Iran Is Not Venezuela, Regime-Change Skeptics Warn
With Khamenei dead, Trump implores surviving leaders to lay down arms, accept amnesty, or die

As U.S. and Israeli forces launched their joint offensive against Iran early Saturday, President Donald Trump called on the Iranian people to rise up and overthrow the country’s Islamic regime. “Take over your government,” he exhorted them. “America is backing you with overwhelming strength and devastating force. Now is the time to seize control of your destiny . . . This is the moment for action. Do not let it pass.”
That moment may be now, especially since Ayatollah Ali Khamenei, Iran’s Supreme Leader, is dead, killed in air strikes that devastated the presidential complex in Tehran, Trump declared on his Truth Social account. There’s been no word yet on other senior officials who may have been killed in the attacks.

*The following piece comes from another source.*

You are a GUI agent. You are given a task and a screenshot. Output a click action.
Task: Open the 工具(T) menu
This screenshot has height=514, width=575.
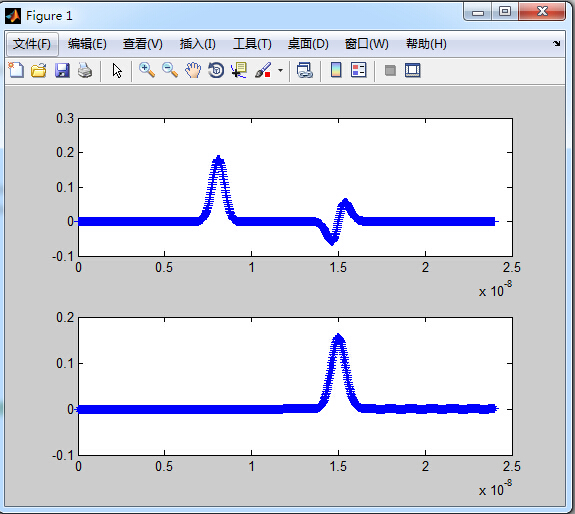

Sources tell SpyTalk that the Trump administration’s intent resembles what happened in Venezuela in January—to lop off Iran’s unpopular clerical leadership and invite the next level of officials to cooperate with Washington, however repressive it may remain. Regime change, in other words, would not include opposition figures who’ve led the huge protests that have roiled the country for months. Any IRGC officials who lay down their arms would be offered “immunity,” Trump said when announcing the start of “Operation Epic Fury,” hinting that U.S. intelligence already has made such overtures to that effect. “So lay down your arms, you will be treated fairly with total immunity, or you will face certain death,” he said.